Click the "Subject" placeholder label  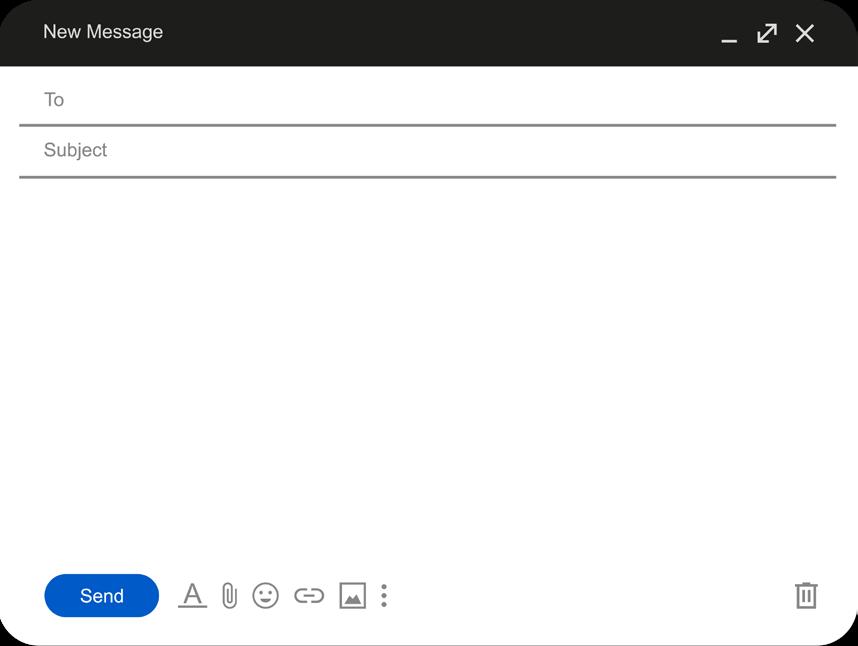pos(75,151)
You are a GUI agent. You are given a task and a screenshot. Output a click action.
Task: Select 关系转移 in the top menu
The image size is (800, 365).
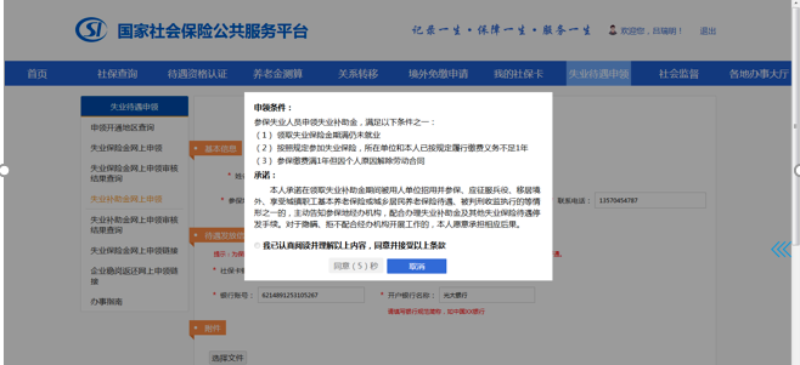click(x=358, y=74)
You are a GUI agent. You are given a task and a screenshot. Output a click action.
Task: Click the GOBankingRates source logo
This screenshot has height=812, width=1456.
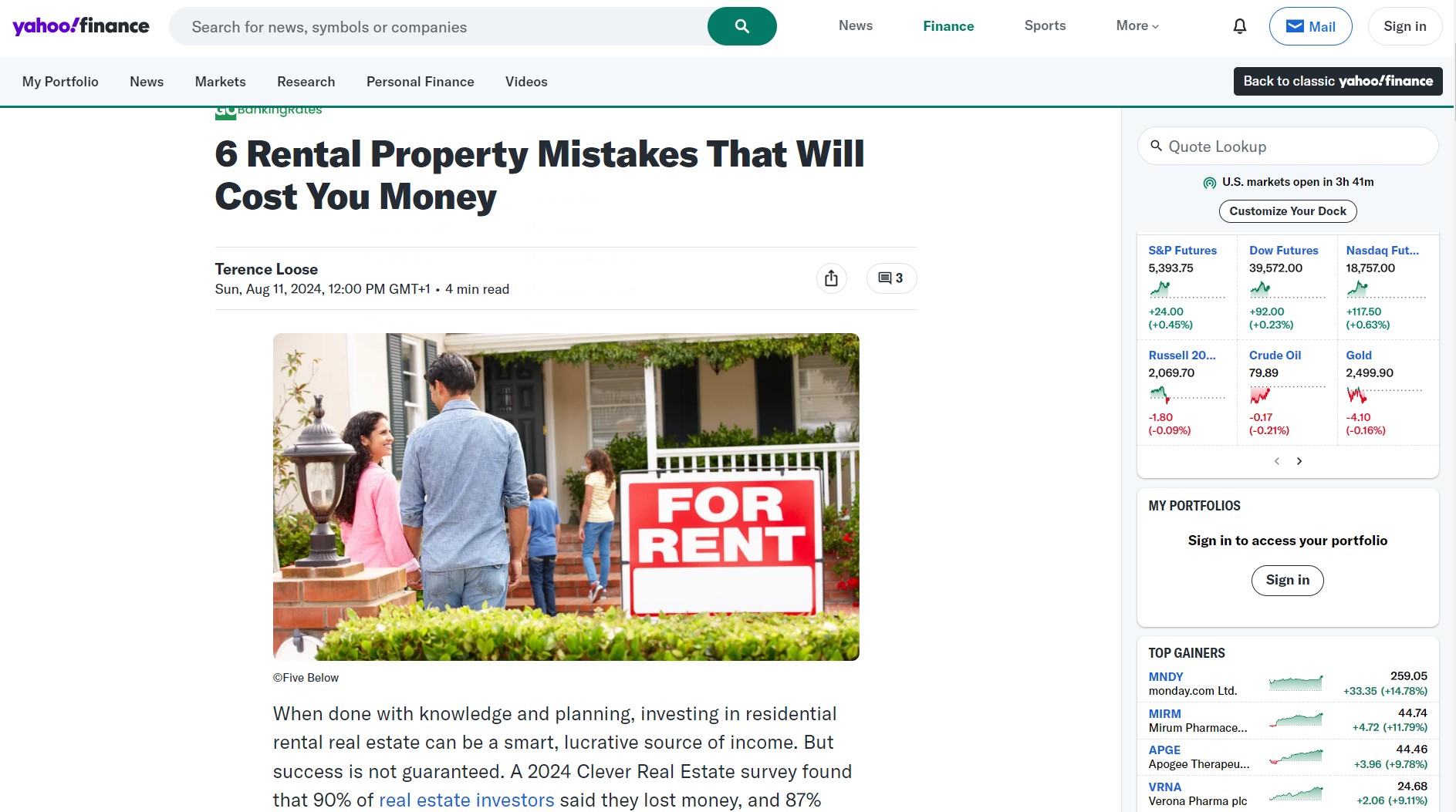pyautogui.click(x=269, y=112)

WHAT YOU SHOULD DO: With the pictures omitted, write out exactly the lines from the one that contains "The image size is (800, 365)." through the final line of the material above, both ends included.

WRITTEN RESPONSE:
The image size is (800, 365).
click(x=358, y=74)
You are a GUI agent. You are given a task and a screenshot. Output a click action.
Task: Click the GOBankingRates source logo
This screenshot has height=812, width=1456.
pyautogui.click(x=269, y=112)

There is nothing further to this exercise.